A expectativa inicial era de que aproximadamente R$ 100 bilhões pudessem ser renegociados. A portaria de equalização de juros publicada pelo governo, porém, autorizou R$ 25,8 bilhões, equivalentes a apenas 13% dos R$ 197,2 bilhões classificados pelo Banco Central como carteira problemática do setor. O cálculo não inclui dívidas privadas representadas por CPRs emitidas para fornecedores e empresas de comercialização.
Isan Rezende
INDISPENSÁVEL – Para o presidente do Instituto do Agronegócio (IA) e da Federação dos Engenheiros Agrônomos de Mato Grosso (Feagro-MT), Isan Rezende, a renegociação é indispensável para preservar produtores que sofreram perdas sucessivas, mas não pode ser tratada como solução definitiva. “O produtor não está pedindo perdão da dívida. Ele precisa de prazo, juros compatíveis e condições para continuar produzindo. Sem esse fôlego imediato, perde capacidade de financiar a safra, reduz investimentos e coloca em risco a própria continuidade da atividade”.
Segundo Rezende, a crise atual evidencia a fragilidade da política brasileira de proteção da produção. “Se renegociarmos o passivo e devolvermos o produtor ao campo sem seguro adequado, o próximo evento climático poderá criar exatamente o mesmo problema. A renegociação resolve a urgência; o seguro, a assistência técnica e uma política consistente de gestão de risco diminuem a possibilidade de uma nova crise”.

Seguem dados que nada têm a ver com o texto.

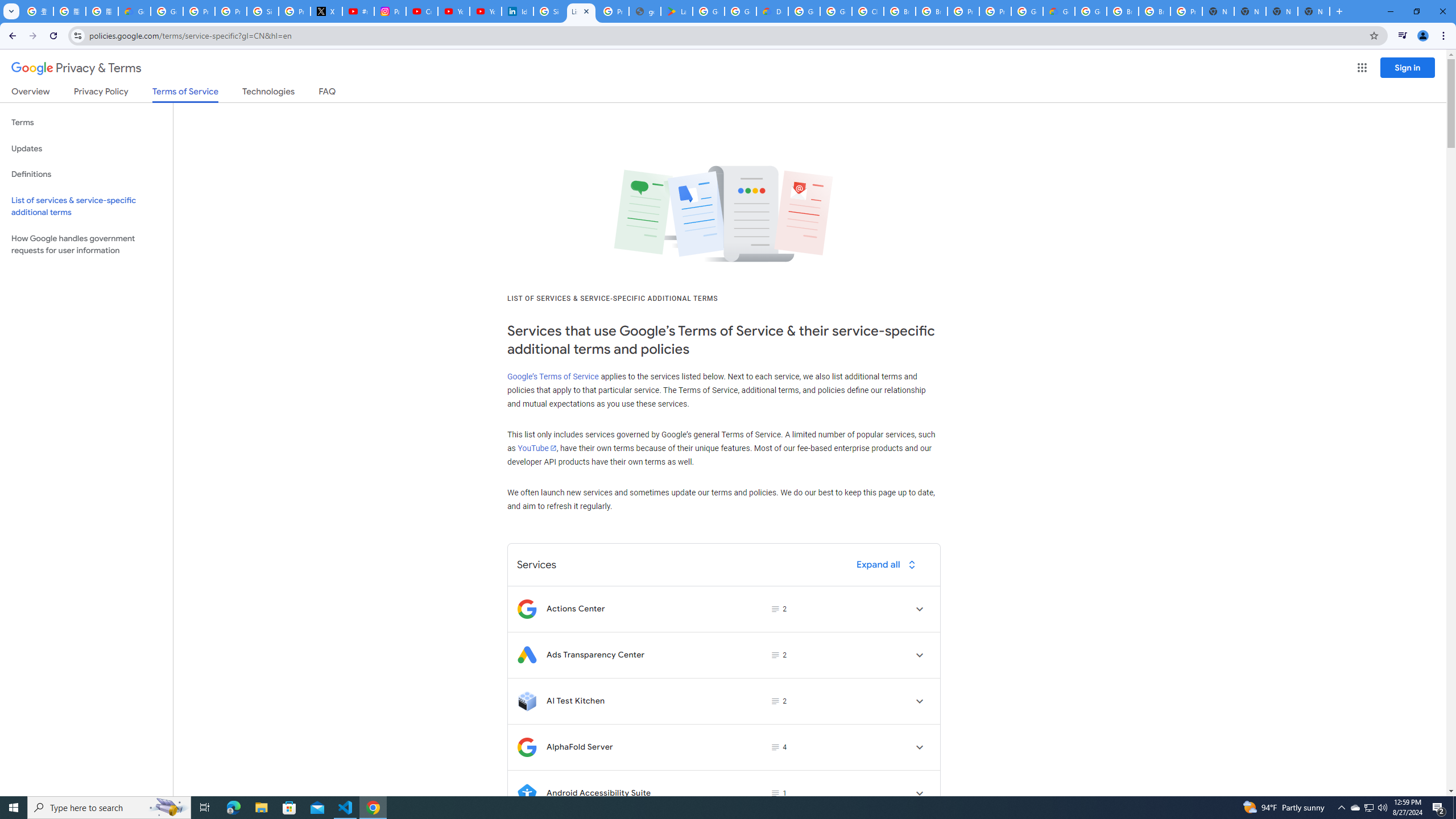
Sign in - Google Accounts (262, 11)
Google Cloud Platform (1027, 11)
Browse Chrome as a guest - Computer - Google Chrome Help (899, 11)
YouTube (536, 447)
Google Cloud Privacy Notice (134, 11)
Logo for Ads Transparency Center (526, 654)
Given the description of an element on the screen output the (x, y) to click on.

Rezende defende que os recursos para o seguro rural tenham estabilidade e não sejam submetidos a cortes no decorrer do ano. “Não existe seguro eficiente sem previsibilidade orçamentária. Produtores, seguradoras e resseguradoras precisam saber quanto estará disponível e quando a subvenção será liberada. Proteger a lavoura custa menos ao País do que socorrer repetidamente o produtor depois que a perda já ocorreu”.
O exercício realizado pela FGV Agro mostra o tamanho da diferença. Com base no desempenho do PSR em 2025, uma dotação de R$ 3,6 bilhões permitiria proteger 20,47 milhões de hectares, contratar cerca de 398 mil apólices e gerar R$ 10,16 bilhões em prêmios de seguro.

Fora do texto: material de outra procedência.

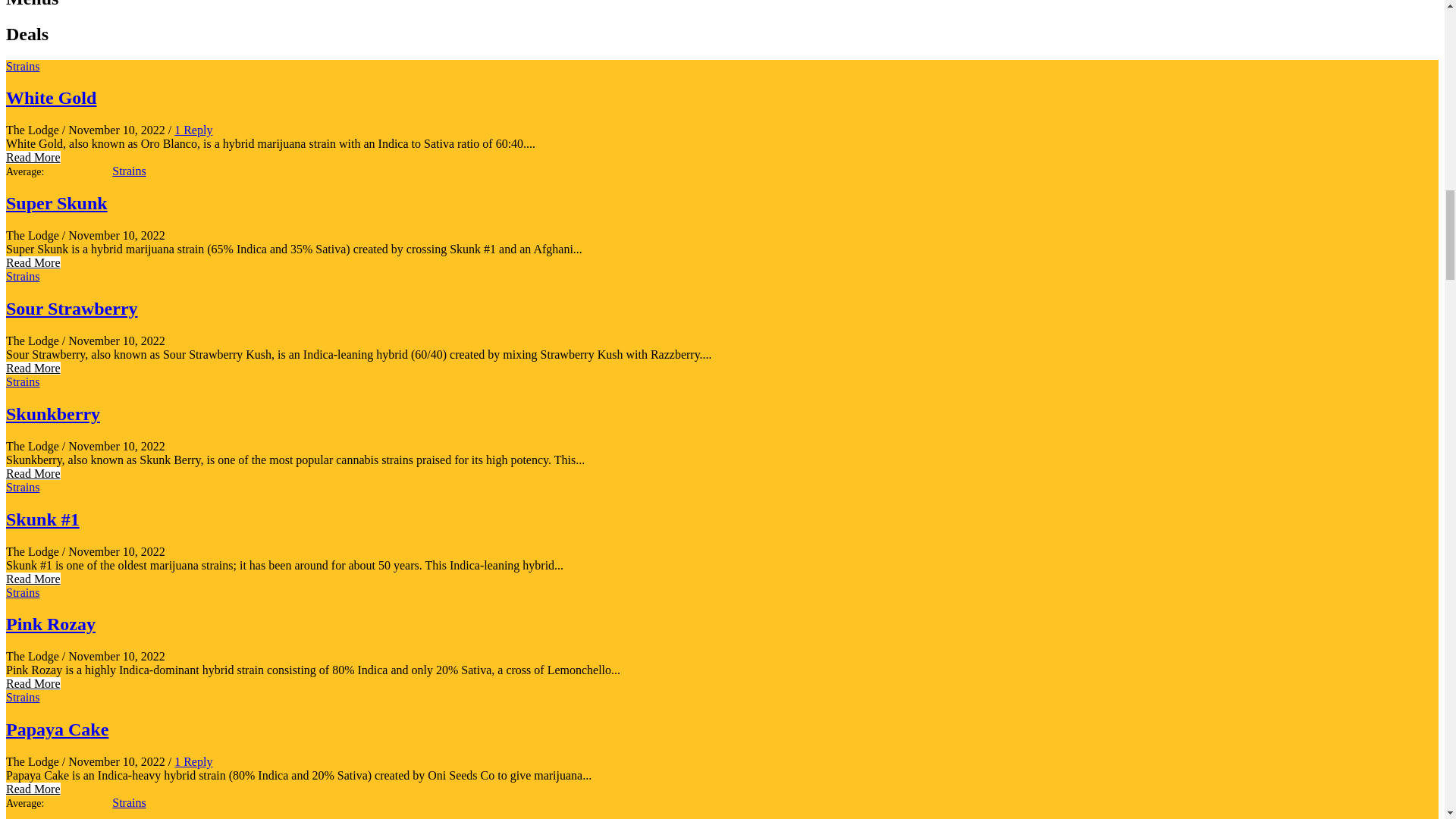
average: 5 out of 5. Total: 1 (58, 171)
average: 5 out of 5. Total: 1 (58, 803)
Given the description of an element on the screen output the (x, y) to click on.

No ano passado, o programa alcançou somente 3,3 milhões de hectares e pouco mais de R$ 18,1 bilhões em importância segurada. A subvenção federal ficou em R$ 581,1 milhões. Em 2021, quando atingiu seu maior alcance, o PSR protegeu 14,23 milhões de hectares.
Os pesquisadores ressalvam que a expansão não ocorreria automaticamente. Seria necessário ampliar a capacidade de seguradoras e resseguradoras, garantir recursos no Orçamento e estimular a contratação pelos produtores. O custo fiscal da renegociação também pode variar ao longo do tempo, conforme o pagamento das parcelas.

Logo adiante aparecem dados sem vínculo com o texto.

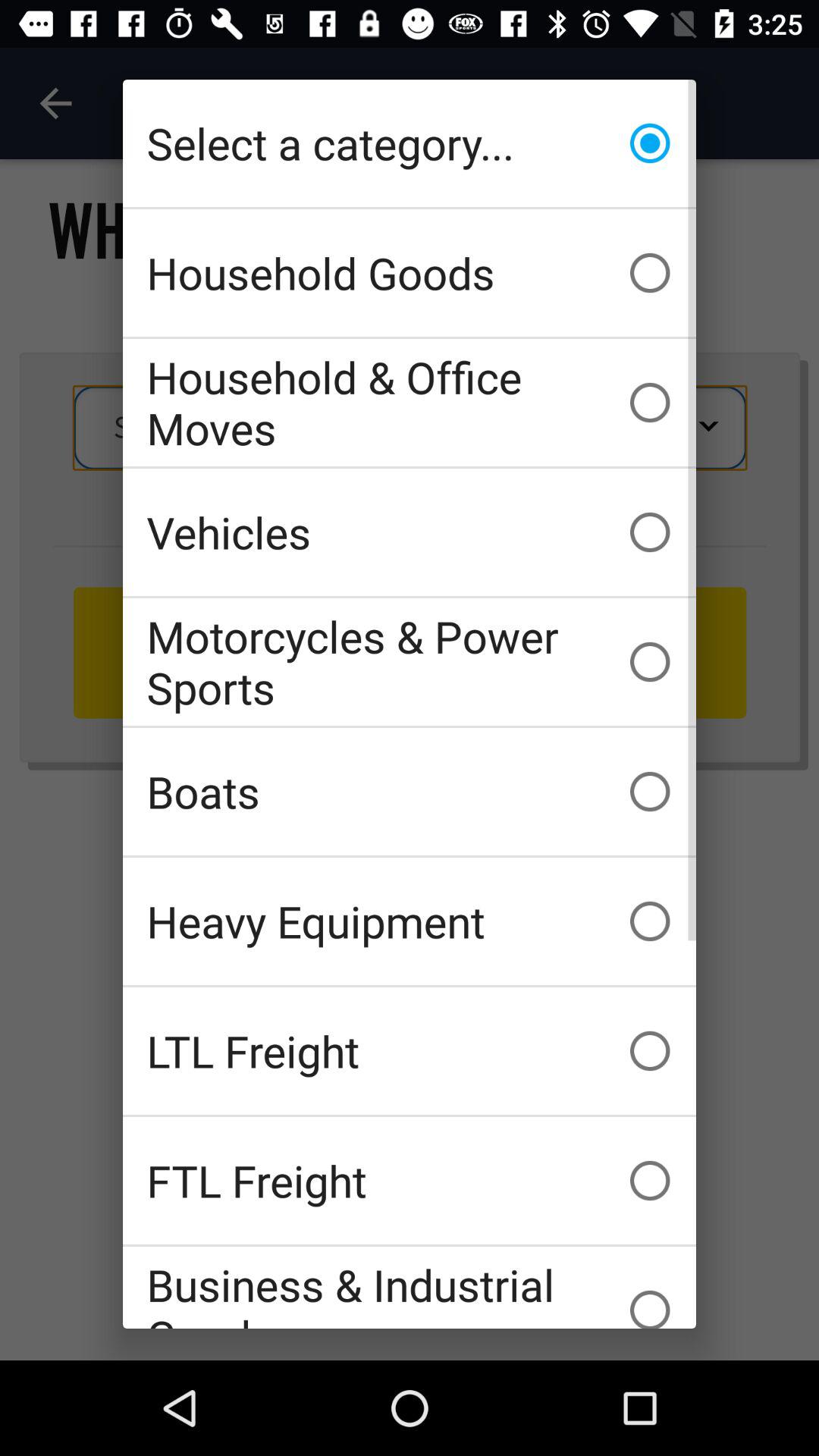
jump to the household & office moves item (409, 402)
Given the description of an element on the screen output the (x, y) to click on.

Apesar dessas limitações, o estudo sustenta que políticas de valores semelhantes produzem resultados diferentes. A renegociação age depois da perda, reduzindo o peso do passivo. O seguro atua antes do choque e evita que parte do prejuízo se transforme em inadimplência, recuperação judicial, perda de garantias ou pressão por novo socorro público.
Além das mudanças na MP, a FPA trata como prioridade o Projeto de Lei 2.951/2024, que moderniza o seguro rural. A proposta impede o bloqueio dos recursos destinados à subvenção, oferece estímulos para produtores segurados e reformula o Fundo de Estabilidade do Seguro Rural, que passaria a funcionar como Fundo de Catástrofe.
Para a bancada, a saída da crise depende das duas frentes. A renegociação precisa chegar rapidamente aos produtores que perderam capacidade de pagamento, enquanto o fortalecimento do seguro deve reduzir a exposição das próximas safras. O objetivo é evitar que o País apenas adie o passivo atual e tenha de discutir, em poucos anos, uma nova renegociação das mesmas dívidas.